A StructureWrangler is used to generate and organize training data to fit a cluster expansion using the terms defined in a ClusterSubspace. It takes care of computing the training features (correlations) to construct a feature matrix to be used along with a target property vector to obtain the coefficients for a cluster expansion using some linear regression model.
Includes functions used to preprocess and check (wrangling) fitting data of structures and properties.
- class StructureWrangler(cluster_subspace)[source]#
Bases:
MSONable
Class to create fitting data to fit a cluster expansion.
A StructureWrangler handles (wrangles) input data structures and properties to fit in a cluster expansion. This class holds a ClusterSubspace used to compute correlation vectors and produce feature/design matrices used to fit the final ClusterExpansion.
This class is meant to take all input training data in the form of (structure, properties) where the properties represent the target material property for the given structure that will be used to train the cluster expansion, and returns the fitting data as a cluster correlation feature matrix (orbit basis function values).
This class also has methods to check/prepare/filter the data. A metadata dictionary is used to keep track of applied filters, but users can also use it to save any other pertinent information that will be saved with using
StructureWrangler.as_dict
for future reference. Other preprocessing and filtering methods are available in tools.py and select.py.Initialize a StructureWrangler.
- Parameters:
cluster_subspace (ClusterSubspace) – a ClusterSubspace object that will be used to fit a ClusterExpansion with the provided data.
- add_data_indices(key, indices)[source]#
Add a set of data indices.
For example, use this for saving test/training splits or separating duplicates.
- add_entry(entry, properties=None, weights=None, supercell_matrix=None, site_mapping=None, verbose=True, raise_failed=False)[source]#
Add a structure and measured property to the StructureWrangler.
The energy and properties need to be extensive (i.e. not normalized per atom or unit cell, directly from DFT).
An attempt to compute the correlation vector is made and if successful the structure is successfully added. Otherwise the structure is ignored. Usually failures are caused by the StructureMatcher in the given ClusterSubspace failing to map structures to the primitive structure.
- Parameters:
entry (ComputedStructureEntry) – A ComputedStructureEntry with a training structure, energy and properties
properties (dict) – Dictionary with a key describing the property and the target value for the corresponding structure. For example if only a single property {‘energy’: value} but can also add more than one, i.e. {‘total_energy’: value1, ‘formation_energy’: value2}. You are free to make up the keys for each property but make sure you are consistent for all structures that you add.
weights (dict) – the weight given to the structure when doing the fit. The key must match at least one of the given properties.
supercell_matrix (ndarray) – optional if the corresponding structure has already been matched to the ClusterSubspace prim structure, passing the supercell_matrix will use that instead of trying to re-match. If using this, the user is responsible for having the correct supercell_matrix. Here you are the cause of your own bugs.

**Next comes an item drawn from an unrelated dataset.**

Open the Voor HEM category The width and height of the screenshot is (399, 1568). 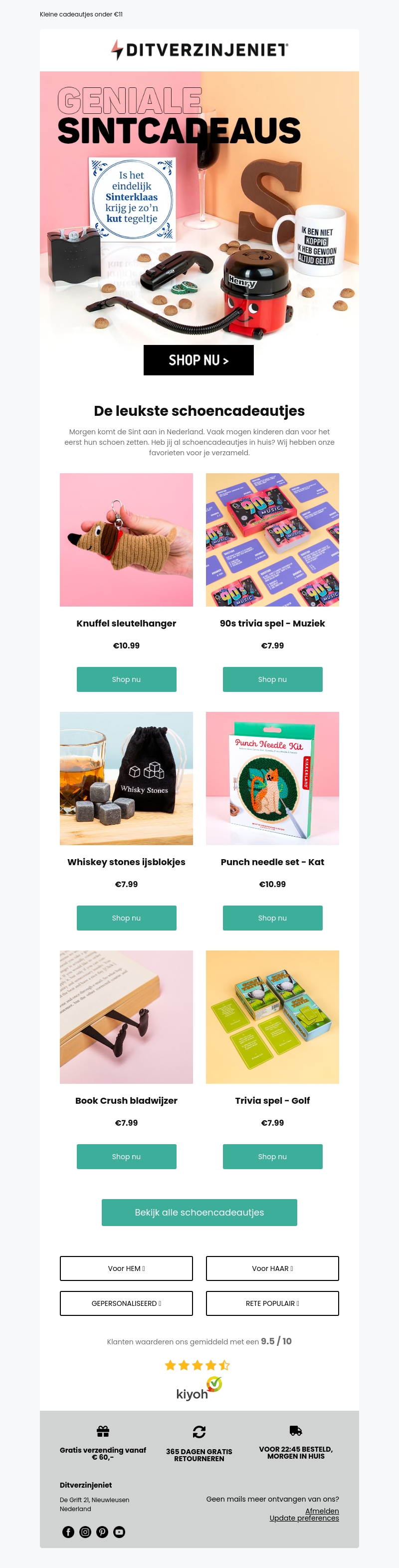point(127,1268)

site_mapping (list) – optional site mapping as obtained by StructureMatcher.get_mapping such that the elements of site_mapping represent the indices of the matching sites to the prim structure. If you pass this option, you are fully responsible that the mappings are correct!

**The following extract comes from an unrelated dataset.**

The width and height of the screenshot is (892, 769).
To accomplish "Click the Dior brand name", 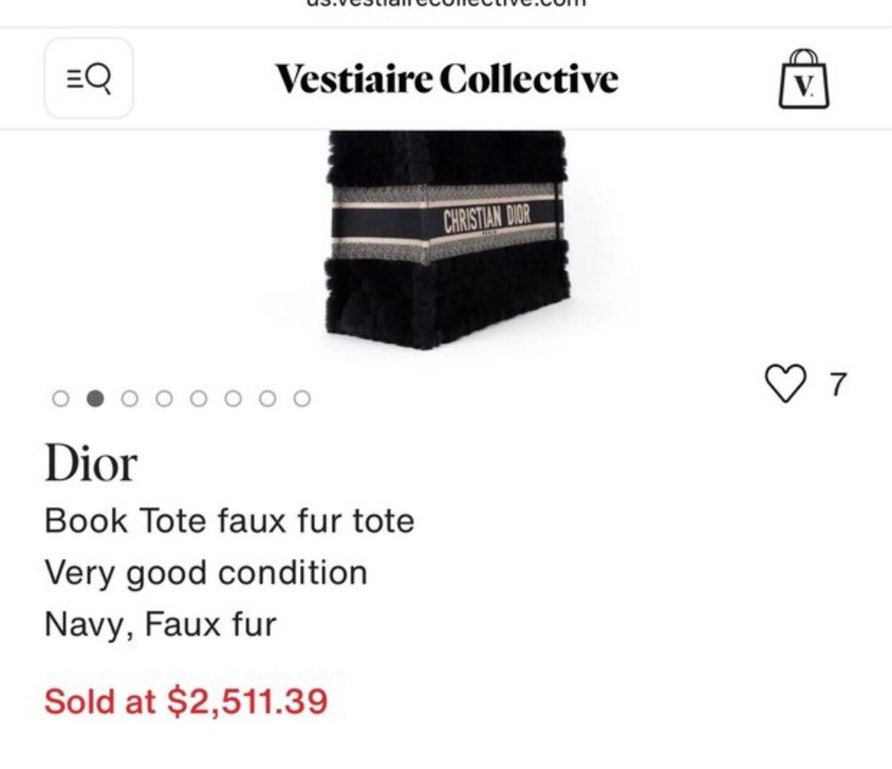I will coord(91,463).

verbose (bool) – optional if True, will raise warning regarding structures that fail in StructureMatcher, and structures that have duplicate corr vectors.
raise_failed (bool) – optional if True, will raise the thrown error when adding a structure that fails. This can be helpful to keep a list of structures that fail for further inspection.

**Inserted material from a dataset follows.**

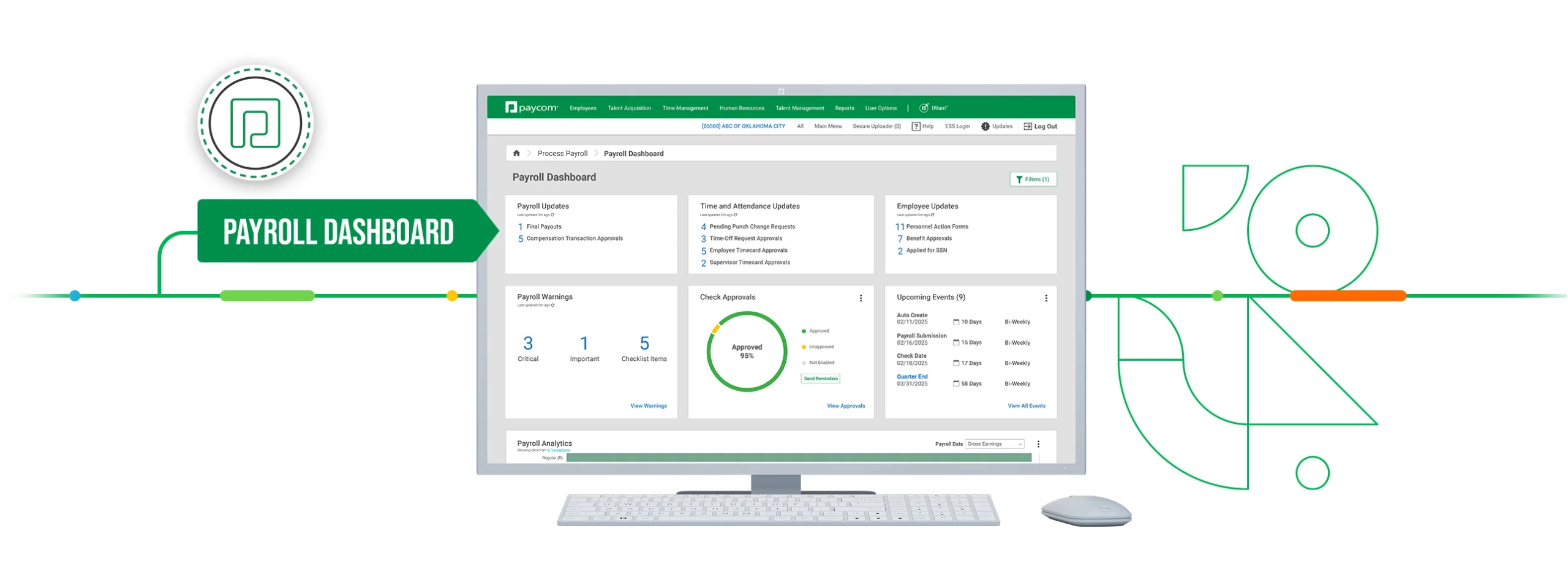Open the Reports menu
Viewport: 1568px width, 588px height.
844,108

- add_properties(key, property_vector)[source]#
Add another property vector to structures already in the StructureWrangler.
The length of the property vector must match the number of structures contained, and should be in the same order so that the property corresponds to the correct structure.
- Parameters:
key (str) – name of property
property_vector (ndarray) – array with the property for each structure
- add_weights(key, weights)[source]#
Add weights to structures already in the StructureWrangler.
The length of the given weights must match the number of structures contained, and should be in the same order.
- Parameters:
key (str) – name describing weights
weights (ndarray) – array with the weight for each structure
- append_entries(entries)[source]#
Append a list of entries.
Each entry must have all necessary fields. A entry can be obtained using the process_structure method.
- Parameters:
entries (list of ComputedStructureEntry) – list of entries with all necessary information
- property available_indices#
Get list of available data index sets.
- property available_properties#
Get list of properties that have been added.
- property available_weights#
Get list of weights that have been added.
- change_subspace(cluster_subspace)[source]#
Change the underlying ClusterSubspace.
Will swap out the ClusterSubspace and update features accordingly. This is a faster operation than creating a new one. Can also be useful to create a copy and then change the subspace.
- Parameters:
cluster_subspace – New ClusterSubspace to be used for determining features.
- property cluster_subspace#
Get the underlying ClusterSubspace used to compute features.
- property entries#
Get a list of the entry dictionaries.
- property feature_matrix#
Get feature matrix.
Rows are structures, and columns are correlation vectors.
- classmethod from_dict(d, energy_key=None)[source]#
Create Structure Wrangler from an MSONable dict.
- Parameters:
d (dict) – MSON dict of StructureWrangler
energy_key (str) – optional energy property key, for legacy files
- Returns:
StructureWrangler
- get_condition_number(rows=None, cols=None, norm_p=2)[source]#
Compute the condition number for the feature matrix or submatrix.
The condition number is a measure of how sensitive the solution to the linear system is to perturbations in the sampled data. The larger the condition number the more ill-conditioned the linear problem is.
- Parameters:
rows (list) – indices of structures to include in feature matrix.
cols (list) – indices of features (correlations) to include in feature matrix
norm_p – (optional) the type of norm to use when computing condition number. See the numpy docs for np.linalg.cond for options.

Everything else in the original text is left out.